Santiago Gonzalez Martinez au congrès international ESEB2025

Santiago Gonzalez Martinez au congrès international ESEB2025

Invité au congrès

European conifers represent a diverse group of long-lived forest species occupying a broad range of climatic environments across the continent. In this talk, I will present insights from our research on past, present, and future climate adaptation in four conifer species with contrasting demographic histories: stone pine (Pinus pinea), maritime pine (P. pinaster), Scots pine (P. sylvestris), and English yew (Taxus baccata).
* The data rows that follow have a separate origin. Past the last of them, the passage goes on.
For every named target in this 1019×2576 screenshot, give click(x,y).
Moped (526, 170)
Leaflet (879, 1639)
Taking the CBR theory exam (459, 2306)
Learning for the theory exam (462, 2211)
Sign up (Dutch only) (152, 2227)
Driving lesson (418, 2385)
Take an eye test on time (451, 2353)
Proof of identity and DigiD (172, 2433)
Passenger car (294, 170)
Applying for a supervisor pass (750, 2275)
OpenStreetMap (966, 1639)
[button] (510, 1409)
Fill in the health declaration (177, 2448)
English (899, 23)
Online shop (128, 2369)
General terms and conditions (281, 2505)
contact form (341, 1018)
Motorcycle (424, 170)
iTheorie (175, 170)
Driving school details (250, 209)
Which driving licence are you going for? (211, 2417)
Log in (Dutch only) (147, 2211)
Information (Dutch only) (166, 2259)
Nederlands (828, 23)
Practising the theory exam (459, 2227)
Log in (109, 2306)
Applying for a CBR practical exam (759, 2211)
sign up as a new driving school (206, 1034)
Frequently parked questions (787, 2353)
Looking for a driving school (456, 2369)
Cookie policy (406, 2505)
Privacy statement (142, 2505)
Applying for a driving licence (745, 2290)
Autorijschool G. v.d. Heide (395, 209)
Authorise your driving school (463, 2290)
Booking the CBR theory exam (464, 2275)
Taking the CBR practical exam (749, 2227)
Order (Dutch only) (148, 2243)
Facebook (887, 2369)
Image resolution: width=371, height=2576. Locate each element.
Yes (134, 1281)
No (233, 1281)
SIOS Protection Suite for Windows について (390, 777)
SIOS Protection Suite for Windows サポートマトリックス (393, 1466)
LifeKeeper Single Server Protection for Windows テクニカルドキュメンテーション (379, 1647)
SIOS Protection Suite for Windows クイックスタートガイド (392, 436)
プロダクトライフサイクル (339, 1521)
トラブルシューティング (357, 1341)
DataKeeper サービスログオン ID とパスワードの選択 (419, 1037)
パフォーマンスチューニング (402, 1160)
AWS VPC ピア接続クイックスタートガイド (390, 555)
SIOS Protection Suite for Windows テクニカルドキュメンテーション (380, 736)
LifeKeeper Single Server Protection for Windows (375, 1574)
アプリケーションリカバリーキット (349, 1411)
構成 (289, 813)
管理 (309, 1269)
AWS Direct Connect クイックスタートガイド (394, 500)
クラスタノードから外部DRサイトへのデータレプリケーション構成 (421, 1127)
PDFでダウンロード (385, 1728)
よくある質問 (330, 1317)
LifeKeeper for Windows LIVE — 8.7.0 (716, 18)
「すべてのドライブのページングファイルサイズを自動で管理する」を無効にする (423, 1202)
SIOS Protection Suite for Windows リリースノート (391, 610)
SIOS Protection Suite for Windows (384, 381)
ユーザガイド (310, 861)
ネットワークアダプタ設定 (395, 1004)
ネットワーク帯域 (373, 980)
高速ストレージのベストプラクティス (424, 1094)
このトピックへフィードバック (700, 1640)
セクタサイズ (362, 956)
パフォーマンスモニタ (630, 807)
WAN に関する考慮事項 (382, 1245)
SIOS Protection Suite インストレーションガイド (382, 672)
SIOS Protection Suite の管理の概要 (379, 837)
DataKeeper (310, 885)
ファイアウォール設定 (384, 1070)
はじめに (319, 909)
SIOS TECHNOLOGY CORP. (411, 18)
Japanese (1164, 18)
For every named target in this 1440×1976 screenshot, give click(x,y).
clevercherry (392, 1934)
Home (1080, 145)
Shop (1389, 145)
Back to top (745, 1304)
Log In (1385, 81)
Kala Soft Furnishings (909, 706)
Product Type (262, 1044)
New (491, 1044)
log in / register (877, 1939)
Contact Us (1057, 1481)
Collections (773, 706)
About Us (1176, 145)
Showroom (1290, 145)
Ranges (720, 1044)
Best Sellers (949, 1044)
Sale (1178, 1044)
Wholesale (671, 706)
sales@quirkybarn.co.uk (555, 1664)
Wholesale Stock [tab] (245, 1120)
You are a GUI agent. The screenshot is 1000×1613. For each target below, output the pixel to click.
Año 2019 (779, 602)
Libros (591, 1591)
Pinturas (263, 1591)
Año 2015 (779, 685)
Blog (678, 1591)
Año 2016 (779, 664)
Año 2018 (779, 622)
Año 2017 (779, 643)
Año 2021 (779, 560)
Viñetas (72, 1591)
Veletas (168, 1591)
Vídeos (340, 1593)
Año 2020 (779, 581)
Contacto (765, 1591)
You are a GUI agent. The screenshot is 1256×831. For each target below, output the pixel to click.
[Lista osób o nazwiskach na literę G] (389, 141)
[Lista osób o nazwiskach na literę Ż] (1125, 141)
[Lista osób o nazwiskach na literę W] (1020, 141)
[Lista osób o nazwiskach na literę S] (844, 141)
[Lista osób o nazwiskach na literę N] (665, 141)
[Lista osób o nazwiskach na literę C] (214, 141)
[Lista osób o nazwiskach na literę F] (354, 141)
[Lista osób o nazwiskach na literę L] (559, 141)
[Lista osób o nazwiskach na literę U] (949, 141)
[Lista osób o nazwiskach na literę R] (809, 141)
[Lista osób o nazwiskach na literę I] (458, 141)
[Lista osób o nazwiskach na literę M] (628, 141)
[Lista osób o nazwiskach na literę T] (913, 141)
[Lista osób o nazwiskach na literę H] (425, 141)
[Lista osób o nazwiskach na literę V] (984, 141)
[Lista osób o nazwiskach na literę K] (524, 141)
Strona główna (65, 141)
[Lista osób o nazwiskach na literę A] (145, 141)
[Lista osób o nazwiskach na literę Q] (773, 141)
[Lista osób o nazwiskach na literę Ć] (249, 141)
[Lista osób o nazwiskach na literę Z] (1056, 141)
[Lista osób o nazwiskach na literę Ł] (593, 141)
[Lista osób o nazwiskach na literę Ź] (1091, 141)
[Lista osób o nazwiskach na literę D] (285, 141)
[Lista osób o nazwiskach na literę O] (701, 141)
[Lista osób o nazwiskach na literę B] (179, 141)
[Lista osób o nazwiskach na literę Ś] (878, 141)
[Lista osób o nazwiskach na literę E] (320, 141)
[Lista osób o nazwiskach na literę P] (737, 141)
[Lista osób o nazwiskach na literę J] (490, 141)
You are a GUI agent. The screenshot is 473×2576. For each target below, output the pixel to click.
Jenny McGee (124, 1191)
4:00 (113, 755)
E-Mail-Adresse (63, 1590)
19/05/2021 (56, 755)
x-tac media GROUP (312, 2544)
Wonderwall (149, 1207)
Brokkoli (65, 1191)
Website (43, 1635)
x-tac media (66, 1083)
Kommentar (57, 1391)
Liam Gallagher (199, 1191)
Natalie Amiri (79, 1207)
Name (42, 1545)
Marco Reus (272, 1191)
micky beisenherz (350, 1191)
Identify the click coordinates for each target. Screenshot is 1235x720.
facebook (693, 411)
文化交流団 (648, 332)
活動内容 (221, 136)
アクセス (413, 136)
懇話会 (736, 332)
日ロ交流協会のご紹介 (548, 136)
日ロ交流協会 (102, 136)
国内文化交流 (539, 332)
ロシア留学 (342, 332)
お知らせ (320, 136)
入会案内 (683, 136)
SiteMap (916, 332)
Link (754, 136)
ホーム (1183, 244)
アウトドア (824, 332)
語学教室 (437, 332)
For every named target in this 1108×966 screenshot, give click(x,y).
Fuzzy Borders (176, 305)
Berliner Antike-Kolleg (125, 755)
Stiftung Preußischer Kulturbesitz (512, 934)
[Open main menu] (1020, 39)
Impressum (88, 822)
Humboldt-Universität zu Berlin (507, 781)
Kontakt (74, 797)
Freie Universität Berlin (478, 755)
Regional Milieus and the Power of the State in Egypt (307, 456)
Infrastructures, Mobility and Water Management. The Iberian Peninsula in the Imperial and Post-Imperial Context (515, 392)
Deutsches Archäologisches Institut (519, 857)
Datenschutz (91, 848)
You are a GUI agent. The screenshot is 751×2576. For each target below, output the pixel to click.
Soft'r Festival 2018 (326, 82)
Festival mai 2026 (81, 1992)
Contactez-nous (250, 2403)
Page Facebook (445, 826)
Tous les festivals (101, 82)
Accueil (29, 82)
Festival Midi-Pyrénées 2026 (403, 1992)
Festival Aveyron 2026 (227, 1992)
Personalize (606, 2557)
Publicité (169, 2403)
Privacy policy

The divergent demographic backgrounds have shaped distinct levels of genetic diversity and population structure—from exceptionally low diversity in stone pine to extensive standing variation observed in Scots and maritime pines; the two latter species having also contrasted capacity for adaptive evolution (higher in maritime pine than in Scots pine). Our analyses consistently reveal a polygenic basis for adaptive traits, with, for example, around 6% of SNPs showing non-zero effects on key phenotypes in maritime pine. This complex architecture presents challenges for pinpointing climate-associated candidate genes. Moreover, despite the prevalence of phenotypic clines in European conifers—particularly in traits such as growth phenology—rigorous tests for local adaptation often reveal adaptation lags and cases of population maladaptation. In English yew, such patterns appear to be exacerbated by strong population isolation. Furthermore, demographic history influences the dynamics of genetic load: from an excess of fixed deleterious alleles in stone pine to evidence of purging in marginal maritime pine populations, with no clear effects in Scots pine. Finally, I will discuss the application of predictive frameworks, such as the calculation of genomic offsets, across these species. While these approaches offer promising tools for forecasting climate vulnerability, I will argue that their interpretation must be contextualised and approached with caution. Moreover, using complementary statistics together with genomic offsets has the potential to provide more meaningful predictions.